→ **EXERCISE AIM**: The required output is the line that contains "How do I perform: Pick" through the last line of the data, retyped verbatim and with nothing added.

*** Begin section ***

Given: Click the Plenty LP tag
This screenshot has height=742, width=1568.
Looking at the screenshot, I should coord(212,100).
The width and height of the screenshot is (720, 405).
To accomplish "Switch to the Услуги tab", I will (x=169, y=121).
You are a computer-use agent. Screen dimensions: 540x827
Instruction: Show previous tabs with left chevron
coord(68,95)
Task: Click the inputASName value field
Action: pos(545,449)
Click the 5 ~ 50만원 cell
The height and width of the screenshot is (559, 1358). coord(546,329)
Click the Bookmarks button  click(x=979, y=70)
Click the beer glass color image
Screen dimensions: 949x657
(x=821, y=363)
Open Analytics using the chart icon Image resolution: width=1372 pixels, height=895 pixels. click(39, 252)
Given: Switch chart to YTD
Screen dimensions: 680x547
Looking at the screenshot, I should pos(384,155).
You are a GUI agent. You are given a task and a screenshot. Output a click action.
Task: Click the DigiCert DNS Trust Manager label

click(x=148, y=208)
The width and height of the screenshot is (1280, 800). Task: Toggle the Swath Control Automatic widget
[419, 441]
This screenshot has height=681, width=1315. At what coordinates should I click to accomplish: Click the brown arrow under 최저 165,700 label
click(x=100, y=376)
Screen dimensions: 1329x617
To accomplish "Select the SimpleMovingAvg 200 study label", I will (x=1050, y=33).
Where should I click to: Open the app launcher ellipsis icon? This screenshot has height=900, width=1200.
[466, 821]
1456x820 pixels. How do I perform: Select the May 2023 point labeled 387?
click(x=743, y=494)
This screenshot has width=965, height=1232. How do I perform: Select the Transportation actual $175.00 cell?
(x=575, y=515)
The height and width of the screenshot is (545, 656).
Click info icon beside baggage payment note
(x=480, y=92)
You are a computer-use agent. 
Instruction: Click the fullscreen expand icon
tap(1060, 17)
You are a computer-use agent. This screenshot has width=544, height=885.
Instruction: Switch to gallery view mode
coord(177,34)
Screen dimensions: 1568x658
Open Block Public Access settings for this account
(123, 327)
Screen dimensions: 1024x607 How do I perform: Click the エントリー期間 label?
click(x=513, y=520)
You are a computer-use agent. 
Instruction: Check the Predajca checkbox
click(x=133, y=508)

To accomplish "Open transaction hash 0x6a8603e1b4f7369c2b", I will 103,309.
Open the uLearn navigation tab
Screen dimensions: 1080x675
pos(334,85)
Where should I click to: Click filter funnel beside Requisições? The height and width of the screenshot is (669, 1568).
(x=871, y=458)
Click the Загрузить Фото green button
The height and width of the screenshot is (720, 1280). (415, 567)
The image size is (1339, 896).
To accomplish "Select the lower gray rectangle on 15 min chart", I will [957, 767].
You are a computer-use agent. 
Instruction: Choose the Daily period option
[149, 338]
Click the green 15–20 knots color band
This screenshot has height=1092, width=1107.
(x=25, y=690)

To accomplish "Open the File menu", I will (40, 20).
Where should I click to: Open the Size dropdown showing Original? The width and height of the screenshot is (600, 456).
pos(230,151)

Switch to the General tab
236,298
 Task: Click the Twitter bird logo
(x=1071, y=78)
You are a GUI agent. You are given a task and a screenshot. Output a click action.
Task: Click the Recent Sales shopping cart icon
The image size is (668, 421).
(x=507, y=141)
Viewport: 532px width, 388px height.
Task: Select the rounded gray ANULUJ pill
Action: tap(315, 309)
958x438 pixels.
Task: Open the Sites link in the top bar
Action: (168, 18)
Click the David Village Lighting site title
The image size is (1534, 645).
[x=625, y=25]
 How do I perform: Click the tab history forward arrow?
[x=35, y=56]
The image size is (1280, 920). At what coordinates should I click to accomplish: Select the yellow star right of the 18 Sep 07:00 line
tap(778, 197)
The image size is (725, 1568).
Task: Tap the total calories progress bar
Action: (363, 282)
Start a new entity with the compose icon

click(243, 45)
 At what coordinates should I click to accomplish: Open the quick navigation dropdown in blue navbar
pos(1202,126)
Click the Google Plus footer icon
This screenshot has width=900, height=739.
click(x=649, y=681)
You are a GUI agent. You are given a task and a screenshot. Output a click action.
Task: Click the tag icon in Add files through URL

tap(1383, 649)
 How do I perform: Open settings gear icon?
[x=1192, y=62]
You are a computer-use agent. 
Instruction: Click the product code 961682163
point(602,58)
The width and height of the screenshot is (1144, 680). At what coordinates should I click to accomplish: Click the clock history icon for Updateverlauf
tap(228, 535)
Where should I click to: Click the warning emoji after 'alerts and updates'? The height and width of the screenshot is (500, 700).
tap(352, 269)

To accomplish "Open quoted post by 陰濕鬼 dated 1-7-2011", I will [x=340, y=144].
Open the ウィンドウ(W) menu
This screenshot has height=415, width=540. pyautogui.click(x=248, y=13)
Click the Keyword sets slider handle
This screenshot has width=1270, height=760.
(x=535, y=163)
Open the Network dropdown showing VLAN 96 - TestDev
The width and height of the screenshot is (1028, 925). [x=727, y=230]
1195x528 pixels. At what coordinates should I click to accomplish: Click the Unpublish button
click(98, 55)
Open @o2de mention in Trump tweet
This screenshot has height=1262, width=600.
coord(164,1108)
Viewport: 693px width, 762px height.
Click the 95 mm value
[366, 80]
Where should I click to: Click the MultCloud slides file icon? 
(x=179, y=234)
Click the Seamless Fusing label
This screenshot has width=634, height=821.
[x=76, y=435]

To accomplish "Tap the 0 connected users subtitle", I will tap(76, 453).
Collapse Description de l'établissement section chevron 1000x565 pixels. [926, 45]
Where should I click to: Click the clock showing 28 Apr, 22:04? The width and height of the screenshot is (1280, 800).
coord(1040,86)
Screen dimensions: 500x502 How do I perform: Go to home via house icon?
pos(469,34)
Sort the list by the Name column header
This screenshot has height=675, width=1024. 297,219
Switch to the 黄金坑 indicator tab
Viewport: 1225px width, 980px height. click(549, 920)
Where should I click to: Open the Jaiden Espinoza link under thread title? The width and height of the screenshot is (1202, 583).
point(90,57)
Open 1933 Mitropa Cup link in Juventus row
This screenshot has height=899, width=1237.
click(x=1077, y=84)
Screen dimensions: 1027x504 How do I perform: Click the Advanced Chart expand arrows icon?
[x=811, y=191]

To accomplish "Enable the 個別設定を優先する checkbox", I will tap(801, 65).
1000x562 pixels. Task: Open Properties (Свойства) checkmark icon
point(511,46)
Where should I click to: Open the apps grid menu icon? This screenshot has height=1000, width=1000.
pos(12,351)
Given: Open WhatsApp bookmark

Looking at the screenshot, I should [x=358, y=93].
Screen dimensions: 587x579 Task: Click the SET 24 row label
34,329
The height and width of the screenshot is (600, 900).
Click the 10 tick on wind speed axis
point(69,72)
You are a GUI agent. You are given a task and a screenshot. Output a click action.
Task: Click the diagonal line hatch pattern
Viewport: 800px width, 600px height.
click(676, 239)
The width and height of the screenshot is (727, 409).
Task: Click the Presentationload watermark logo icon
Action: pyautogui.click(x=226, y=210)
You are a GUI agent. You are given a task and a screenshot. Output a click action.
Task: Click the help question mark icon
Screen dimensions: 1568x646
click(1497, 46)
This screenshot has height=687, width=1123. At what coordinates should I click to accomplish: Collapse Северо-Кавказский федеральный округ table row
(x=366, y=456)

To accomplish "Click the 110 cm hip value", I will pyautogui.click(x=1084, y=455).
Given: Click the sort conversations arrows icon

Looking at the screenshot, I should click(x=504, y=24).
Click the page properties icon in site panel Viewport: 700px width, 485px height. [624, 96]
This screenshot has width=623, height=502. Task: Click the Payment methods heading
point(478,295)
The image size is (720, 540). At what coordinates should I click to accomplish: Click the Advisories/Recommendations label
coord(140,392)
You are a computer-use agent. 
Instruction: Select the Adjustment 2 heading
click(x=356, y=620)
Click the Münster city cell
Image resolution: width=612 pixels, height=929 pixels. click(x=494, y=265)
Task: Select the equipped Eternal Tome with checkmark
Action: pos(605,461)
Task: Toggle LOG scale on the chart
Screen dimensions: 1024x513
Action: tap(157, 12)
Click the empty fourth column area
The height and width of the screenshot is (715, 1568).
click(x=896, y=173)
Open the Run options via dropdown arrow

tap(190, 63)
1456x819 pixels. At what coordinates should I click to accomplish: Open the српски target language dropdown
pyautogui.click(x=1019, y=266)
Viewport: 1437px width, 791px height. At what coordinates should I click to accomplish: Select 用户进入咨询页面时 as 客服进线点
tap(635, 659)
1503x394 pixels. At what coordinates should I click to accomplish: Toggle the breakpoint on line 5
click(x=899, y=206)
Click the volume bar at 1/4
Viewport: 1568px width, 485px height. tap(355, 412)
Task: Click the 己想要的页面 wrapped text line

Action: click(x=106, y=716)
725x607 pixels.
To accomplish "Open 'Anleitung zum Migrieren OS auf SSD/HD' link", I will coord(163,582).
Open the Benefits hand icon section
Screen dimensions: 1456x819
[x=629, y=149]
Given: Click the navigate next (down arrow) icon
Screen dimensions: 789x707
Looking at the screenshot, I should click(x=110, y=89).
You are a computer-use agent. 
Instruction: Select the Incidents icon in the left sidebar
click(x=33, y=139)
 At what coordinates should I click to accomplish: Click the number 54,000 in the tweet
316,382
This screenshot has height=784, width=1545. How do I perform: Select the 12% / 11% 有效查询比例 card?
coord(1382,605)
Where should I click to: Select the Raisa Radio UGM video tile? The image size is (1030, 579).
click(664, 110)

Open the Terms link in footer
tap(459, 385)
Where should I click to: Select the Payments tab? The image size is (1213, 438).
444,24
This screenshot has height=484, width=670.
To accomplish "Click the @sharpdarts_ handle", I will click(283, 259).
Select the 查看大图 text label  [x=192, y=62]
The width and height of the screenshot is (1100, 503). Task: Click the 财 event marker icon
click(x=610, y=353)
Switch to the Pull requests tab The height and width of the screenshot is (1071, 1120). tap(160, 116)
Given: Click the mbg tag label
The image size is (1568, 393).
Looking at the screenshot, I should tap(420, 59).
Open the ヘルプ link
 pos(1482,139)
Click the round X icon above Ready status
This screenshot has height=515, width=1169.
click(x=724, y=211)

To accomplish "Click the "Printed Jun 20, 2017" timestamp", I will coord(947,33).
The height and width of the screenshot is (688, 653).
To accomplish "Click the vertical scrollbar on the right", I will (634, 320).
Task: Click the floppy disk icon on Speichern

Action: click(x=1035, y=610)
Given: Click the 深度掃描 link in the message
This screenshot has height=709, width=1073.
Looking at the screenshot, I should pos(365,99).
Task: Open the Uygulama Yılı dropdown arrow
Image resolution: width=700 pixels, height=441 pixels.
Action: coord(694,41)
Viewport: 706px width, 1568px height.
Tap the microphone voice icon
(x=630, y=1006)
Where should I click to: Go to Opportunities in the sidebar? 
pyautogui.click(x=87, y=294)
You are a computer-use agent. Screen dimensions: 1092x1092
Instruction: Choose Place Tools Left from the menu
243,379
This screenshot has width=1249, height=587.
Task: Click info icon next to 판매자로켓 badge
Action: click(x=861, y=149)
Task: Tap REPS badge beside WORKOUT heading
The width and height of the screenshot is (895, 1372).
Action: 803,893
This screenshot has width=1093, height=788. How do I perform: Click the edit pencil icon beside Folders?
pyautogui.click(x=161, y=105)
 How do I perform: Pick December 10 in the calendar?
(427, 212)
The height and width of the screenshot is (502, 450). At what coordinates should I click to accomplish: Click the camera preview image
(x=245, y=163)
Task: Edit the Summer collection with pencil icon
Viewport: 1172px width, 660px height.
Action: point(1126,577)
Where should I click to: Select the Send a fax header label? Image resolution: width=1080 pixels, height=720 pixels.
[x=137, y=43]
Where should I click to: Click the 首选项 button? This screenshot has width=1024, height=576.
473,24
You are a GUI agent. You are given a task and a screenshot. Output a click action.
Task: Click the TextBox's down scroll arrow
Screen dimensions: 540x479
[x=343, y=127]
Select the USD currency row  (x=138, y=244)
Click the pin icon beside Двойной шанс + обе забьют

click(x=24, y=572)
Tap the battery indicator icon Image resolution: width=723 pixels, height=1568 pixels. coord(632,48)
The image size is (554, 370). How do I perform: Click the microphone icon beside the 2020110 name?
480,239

*** End section ***

→ **TASK RESULT**:
 How do I perform: Pick December 10 in the calendar?
(427, 212)
The height and width of the screenshot is (502, 450). At what coordinates should I click to accomplish: Click the camera preview image
(x=245, y=163)
Task: Edit the Summer collection with pencil icon
Viewport: 1172px width, 660px height.
Action: point(1126,577)
Where should I click to: Select the Send a fax header label? Image resolution: width=1080 pixels, height=720 pixels.
[x=137, y=43]
Where should I click to: Click the 首选项 button? This screenshot has width=1024, height=576.
473,24
You are a GUI agent. You are given a task and a screenshot. Output a click action.
Task: Click the TextBox's down scroll arrow
Screen dimensions: 540x479
[x=343, y=127]
Select the USD currency row  (x=138, y=244)
Click the pin icon beside Двойной шанс + обе забьют

click(x=24, y=572)
Tap the battery indicator icon Image resolution: width=723 pixels, height=1568 pixels. coord(632,48)
The image size is (554, 370). How do I perform: Click the microphone icon beside the 2020110 name?
480,239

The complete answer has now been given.